Matt Niskanen was one of many Washington Capitals to bring their families onboard a Stanley Cup parade bus on Tuesday. Cameras captured Niskanen celebrating with his 2-year-old son.
Reflecting on the moment the next day, Niskanen was happy to see pictures of him with his son.
“You don’t get to be as dedicated as a dad as you normally do during the playoffs,” Niskanen said. “My kid’s getting to the age now where he starts to miss me when I’m away from home, so it’s been fun to be with him a lot more the last four, five days.”
It’s fitting that the first holiday on the calendar after the Capitals’ Stanley Cup victory is Father’s Day. Many Capitals players have young families, and Alex Ovechkin will become the newest father on the team later this year.
Ovechkin’s wife, Nastya Ovechkina, is pregnant with the couple’s first child, news that was officially revealed after the Stanley Cup-clinching Game 5 win.
The husband and wife know the gender of the baby but are keeping that information to themselves.
“It’s the best feeling ever,” Ovechkin said.
Capitals coach Barry Trotz, himself a father of four, believes fatherhood will be good for Ovechkin without “mellowing” him.
“Emotionally you’re gonna see his personality and all that, but I think you’re gonna see the understanding (that) now you have a child, it’s taking care of someone else,” Trotz said. “That’s sort of the torch that your parents handed over to you, and now he’s got the torch and he’s gonna raise his child with his wife and it’s gonna be good.”
Trotz felt the team’s core of veterans have taken on a “fatherly” role in recent years, growing professionally along with many of them growing personally and starting families.
The most recent addition to the Capitals family was John and Gina Carlson’s second son, Rudy, who was born in early May during the Pittsburgh Penguins playoff series.
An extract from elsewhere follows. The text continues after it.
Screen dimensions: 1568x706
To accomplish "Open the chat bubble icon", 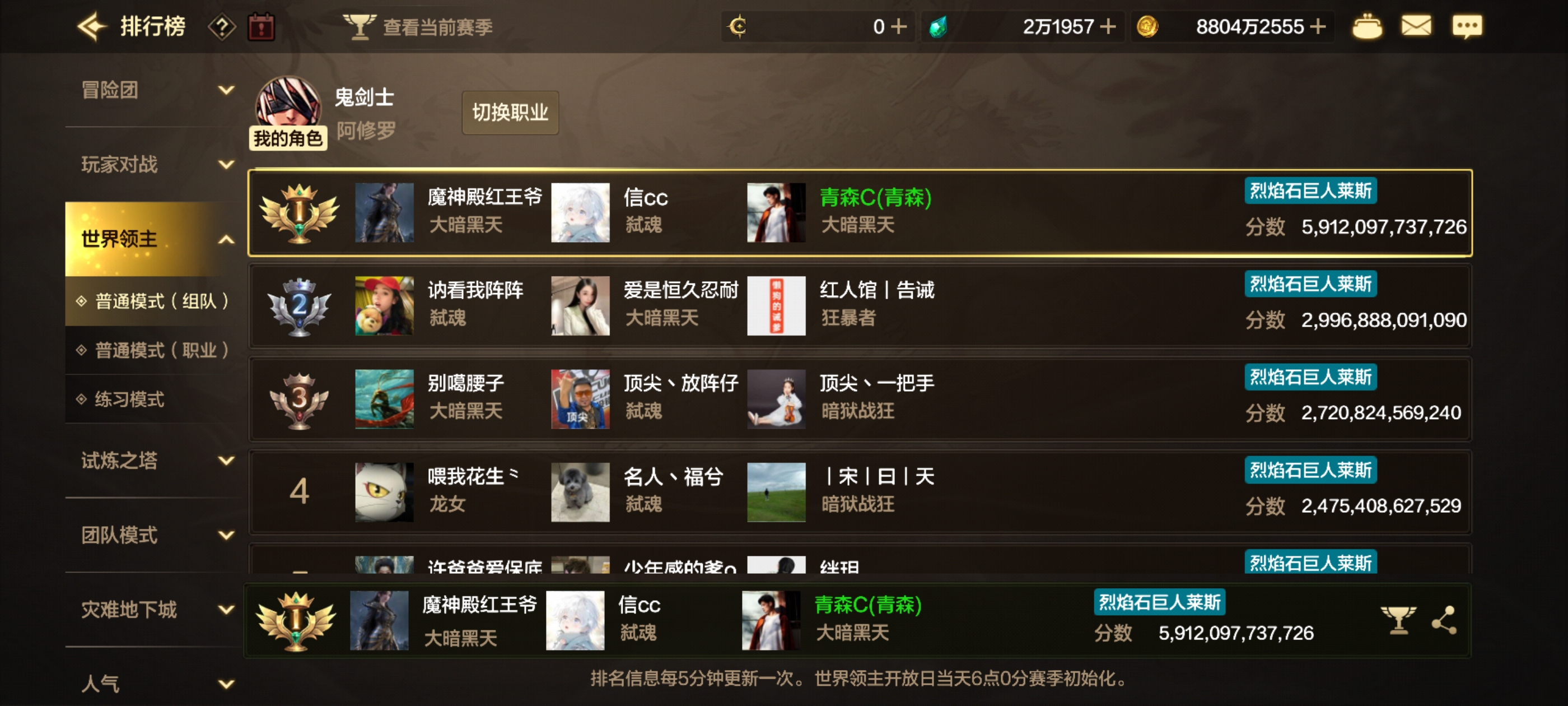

John Carlson shrugged off whether this Sunday would be any more special to him this year.
“I think about Mother’s Day, not Father’s Day,” Carlson quipped.
Niskanen was contemplating having a fish fry for Father’s Day.
“I deep-fried some walleye last year and (his son) liked it, so that was good news,” Niskanen said. “It made me happy.”
And T.J. Oshie will be taking a vacation with his wife, Lauren, and their daughters, Lyla and Leni. They depart the day after Father’s Day, but Oshie made it sound like the trip wasn’t necessarily about himself.
“They’ve sacrificed a lot, more so this playoffs than ever because one, it went a lot longer, and two, because it just seemed like for whatever reason this year, everyone was focused on winning and we were kind of on a mission there,” Oshie said. “It takes a toll on them, and it’s gonna be nice to try to repay them for the sacrifices they’ve made through really my whole career, but especially this last couple months.”
While many players are fathers, all of them are sons, too. One of the most memorable moments after the Capitals clinched the Stanley Cup last week was when Oshie spoke about his father, Tim, who is battling Alzheimer’s.
“He doesn’t remember a lot of stuff these days,” Oshie said that night, fighting through tears while live on NBC. “He remembers enough. But I’ll tell you what, he’s here tonight — I don’t know where he’s at — but this one will stick with him forever. You can guarantee that.”